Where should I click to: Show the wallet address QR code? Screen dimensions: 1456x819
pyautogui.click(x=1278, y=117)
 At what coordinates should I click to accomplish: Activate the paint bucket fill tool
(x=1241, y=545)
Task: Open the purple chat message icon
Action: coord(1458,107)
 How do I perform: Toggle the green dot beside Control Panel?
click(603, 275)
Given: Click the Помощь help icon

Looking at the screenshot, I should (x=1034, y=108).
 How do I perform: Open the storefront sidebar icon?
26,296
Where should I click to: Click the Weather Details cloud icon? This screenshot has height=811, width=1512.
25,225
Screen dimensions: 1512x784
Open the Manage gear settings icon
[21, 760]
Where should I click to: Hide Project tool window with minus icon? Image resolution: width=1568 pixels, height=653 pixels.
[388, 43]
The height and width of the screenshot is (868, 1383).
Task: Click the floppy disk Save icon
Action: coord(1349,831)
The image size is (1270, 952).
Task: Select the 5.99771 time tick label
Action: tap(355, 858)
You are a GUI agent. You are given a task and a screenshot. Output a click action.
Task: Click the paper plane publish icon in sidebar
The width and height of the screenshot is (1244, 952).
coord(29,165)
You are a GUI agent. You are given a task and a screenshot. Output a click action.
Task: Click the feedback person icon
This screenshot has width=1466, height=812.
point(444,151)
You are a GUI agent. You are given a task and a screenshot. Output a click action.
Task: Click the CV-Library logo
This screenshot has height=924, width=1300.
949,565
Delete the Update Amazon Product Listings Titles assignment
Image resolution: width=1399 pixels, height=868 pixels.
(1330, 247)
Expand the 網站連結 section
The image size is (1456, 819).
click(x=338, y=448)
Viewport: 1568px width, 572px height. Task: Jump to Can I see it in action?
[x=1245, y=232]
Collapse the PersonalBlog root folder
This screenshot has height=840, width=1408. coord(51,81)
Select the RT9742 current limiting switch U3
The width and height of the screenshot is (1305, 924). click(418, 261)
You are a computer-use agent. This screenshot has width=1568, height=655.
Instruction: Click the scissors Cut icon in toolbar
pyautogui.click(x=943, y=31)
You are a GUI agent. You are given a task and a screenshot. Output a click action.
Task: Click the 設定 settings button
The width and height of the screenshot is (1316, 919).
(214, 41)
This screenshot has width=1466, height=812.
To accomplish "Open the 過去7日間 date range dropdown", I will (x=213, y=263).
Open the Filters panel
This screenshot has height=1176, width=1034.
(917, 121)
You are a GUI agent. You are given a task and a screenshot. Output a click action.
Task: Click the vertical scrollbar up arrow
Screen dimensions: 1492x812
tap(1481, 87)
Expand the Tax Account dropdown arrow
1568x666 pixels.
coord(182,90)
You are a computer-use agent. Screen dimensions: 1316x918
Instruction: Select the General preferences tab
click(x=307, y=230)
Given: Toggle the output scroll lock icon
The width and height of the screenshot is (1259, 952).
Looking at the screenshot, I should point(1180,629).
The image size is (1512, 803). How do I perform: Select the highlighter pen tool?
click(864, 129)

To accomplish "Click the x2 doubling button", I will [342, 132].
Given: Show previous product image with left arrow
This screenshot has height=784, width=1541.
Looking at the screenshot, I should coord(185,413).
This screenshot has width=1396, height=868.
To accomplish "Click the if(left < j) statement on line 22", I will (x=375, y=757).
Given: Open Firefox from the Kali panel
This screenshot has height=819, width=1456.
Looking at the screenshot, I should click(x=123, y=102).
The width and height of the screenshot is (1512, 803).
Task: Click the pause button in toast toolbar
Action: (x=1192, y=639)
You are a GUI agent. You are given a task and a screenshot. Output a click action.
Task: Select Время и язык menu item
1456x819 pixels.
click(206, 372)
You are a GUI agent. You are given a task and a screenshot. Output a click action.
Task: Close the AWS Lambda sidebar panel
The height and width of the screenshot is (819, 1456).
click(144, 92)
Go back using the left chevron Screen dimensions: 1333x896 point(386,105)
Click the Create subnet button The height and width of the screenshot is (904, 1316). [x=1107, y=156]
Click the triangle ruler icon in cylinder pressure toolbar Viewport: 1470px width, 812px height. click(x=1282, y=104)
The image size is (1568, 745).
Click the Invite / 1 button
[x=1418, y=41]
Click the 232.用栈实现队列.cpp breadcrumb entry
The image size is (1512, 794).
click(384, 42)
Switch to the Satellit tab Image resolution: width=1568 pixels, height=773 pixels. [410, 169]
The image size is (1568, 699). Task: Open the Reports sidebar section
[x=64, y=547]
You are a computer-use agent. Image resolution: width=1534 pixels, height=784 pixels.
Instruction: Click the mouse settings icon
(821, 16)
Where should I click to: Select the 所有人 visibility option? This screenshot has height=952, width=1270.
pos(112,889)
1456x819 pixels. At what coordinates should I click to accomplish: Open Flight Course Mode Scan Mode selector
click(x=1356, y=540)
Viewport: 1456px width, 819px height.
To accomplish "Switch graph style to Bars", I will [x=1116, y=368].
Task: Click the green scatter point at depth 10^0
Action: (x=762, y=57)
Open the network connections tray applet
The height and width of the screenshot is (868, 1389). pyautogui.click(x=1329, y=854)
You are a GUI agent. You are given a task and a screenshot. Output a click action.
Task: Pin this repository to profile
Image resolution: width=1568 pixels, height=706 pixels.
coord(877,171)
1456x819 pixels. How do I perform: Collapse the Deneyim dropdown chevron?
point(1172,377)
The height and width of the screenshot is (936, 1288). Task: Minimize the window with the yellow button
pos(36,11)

Exercise directions: Look at the entries above. Then set all of them down again exactly.

Task result:
Where should I click to: Show the wallet address QR code? Screen dimensions: 1456x819
pyautogui.click(x=1278, y=117)
 At what coordinates should I click to accomplish: Activate the paint bucket fill tool
(x=1241, y=545)
Task: Open the purple chat message icon
Action: coord(1458,107)
 How do I perform: Toggle the green dot beside Control Panel?
click(603, 275)
Given: Click the Помощь help icon

Looking at the screenshot, I should (x=1034, y=108).
 How do I perform: Open the storefront sidebar icon?
26,296
Where should I click to: Click the Weather Details cloud icon? This screenshot has height=811, width=1512.
25,225
Screen dimensions: 1512x784
Open the Manage gear settings icon
[21, 760]
Where should I click to: Hide Project tool window with minus icon? Image resolution: width=1568 pixels, height=653 pixels.
[388, 43]
The height and width of the screenshot is (868, 1383).
Task: Click the floppy disk Save icon
Action: coord(1349,831)
The image size is (1270, 952).
Task: Select the 5.99771 time tick label
Action: tap(355, 858)
You are a GUI agent. You are given a task and a screenshot. Output a click action.
Task: Click the paper plane publish icon in sidebar
The width and height of the screenshot is (1244, 952).
coord(29,165)
You are a GUI agent. You are given a task and a screenshot. Output a click action.
Task: Click the feedback person icon
This screenshot has width=1466, height=812.
point(444,151)
You are a GUI agent. You are given a task and a screenshot. Output a click action.
Task: Click the CV-Library logo
This screenshot has height=924, width=1300.
949,565
Delete the Update Amazon Product Listings Titles assignment
Image resolution: width=1399 pixels, height=868 pixels.
(1330, 247)
Expand the 網站連結 section
The image size is (1456, 819).
click(x=338, y=448)
Viewport: 1568px width, 572px height. Task: Jump to Can I see it in action?
[x=1245, y=232]
Collapse the PersonalBlog root folder
This screenshot has height=840, width=1408. coord(51,81)
Select the RT9742 current limiting switch U3
The width and height of the screenshot is (1305, 924). click(418, 261)
You are a computer-use agent. This screenshot has width=1568, height=655.
Instruction: Click the scissors Cut icon in toolbar
pyautogui.click(x=943, y=31)
You are a GUI agent. You are given a task and a screenshot. Output a click action.
Task: Click the 設定 settings button
The width and height of the screenshot is (1316, 919).
(214, 41)
This screenshot has width=1466, height=812.
To accomplish "Open the 過去7日間 date range dropdown", I will (x=213, y=263).
Open the Filters panel
This screenshot has height=1176, width=1034.
(917, 121)
You are a GUI agent. You are given a task and a screenshot. Output a click action.
Task: Click the vertical scrollbar up arrow
Screen dimensions: 1492x812
tap(1481, 87)
Expand the Tax Account dropdown arrow
1568x666 pixels.
coord(182,90)
You are a computer-use agent. Screen dimensions: 1316x918
Instruction: Select the General preferences tab
click(x=307, y=230)
Given: Toggle the output scroll lock icon
The width and height of the screenshot is (1259, 952).
Looking at the screenshot, I should point(1180,629).
The image size is (1512, 803). How do I perform: Select the highlighter pen tool?
click(864, 129)

To accomplish "Click the x2 doubling button", I will [342, 132].
Given: Show previous product image with left arrow
This screenshot has height=784, width=1541.
Looking at the screenshot, I should coord(185,413).
This screenshot has width=1396, height=868.
To accomplish "Click the if(left < j) statement on line 22", I will (x=375, y=757).
Given: Open Firefox from the Kali panel
This screenshot has height=819, width=1456.
Looking at the screenshot, I should click(x=123, y=102).
The width and height of the screenshot is (1512, 803).
Task: Click the pause button in toast toolbar
Action: (x=1192, y=639)
You are a GUI agent. You are given a task and a screenshot. Output a click action.
Task: Select Время и язык menu item
1456x819 pixels.
click(206, 372)
You are a GUI agent. You are given a task and a screenshot. Output a click action.
Task: Close the AWS Lambda sidebar panel
The height and width of the screenshot is (819, 1456).
click(144, 92)
Go back using the left chevron Screen dimensions: 1333x896 point(386,105)
Click the Create subnet button The height and width of the screenshot is (904, 1316). [x=1107, y=156]
Click the triangle ruler icon in cylinder pressure toolbar Viewport: 1470px width, 812px height. click(x=1282, y=104)
The image size is (1568, 745).
Click the Invite / 1 button
[x=1418, y=41]
Click the 232.用栈实现队列.cpp breadcrumb entry
The image size is (1512, 794).
click(384, 42)
Switch to the Satellit tab Image resolution: width=1568 pixels, height=773 pixels. [410, 169]
The image size is (1568, 699). Task: Open the Reports sidebar section
[x=64, y=547]
You are a computer-use agent. Image resolution: width=1534 pixels, height=784 pixels.
Instruction: Click the mouse settings icon
(821, 16)
Where should I click to: Select the 所有人 visibility option? This screenshot has height=952, width=1270.
pos(112,889)
1456x819 pixels. At what coordinates should I click to accomplish: Open Flight Course Mode Scan Mode selector
click(x=1356, y=540)
Viewport: 1456px width, 819px height.
To accomplish "Switch graph style to Bars", I will [x=1116, y=368].
Task: Click the green scatter point at depth 10^0
Action: (x=762, y=57)
Open the network connections tray applet
The height and width of the screenshot is (868, 1389). pyautogui.click(x=1329, y=854)
You are a GUI agent. You are given a task and a screenshot. Output a click action.
Task: Pin this repository to profile
Image resolution: width=1568 pixels, height=706 pixels.
coord(877,171)
1456x819 pixels. How do I perform: Collapse the Deneyim dropdown chevron?
point(1172,377)
The height and width of the screenshot is (936, 1288). Task: Minimize the window with the yellow button
pos(36,11)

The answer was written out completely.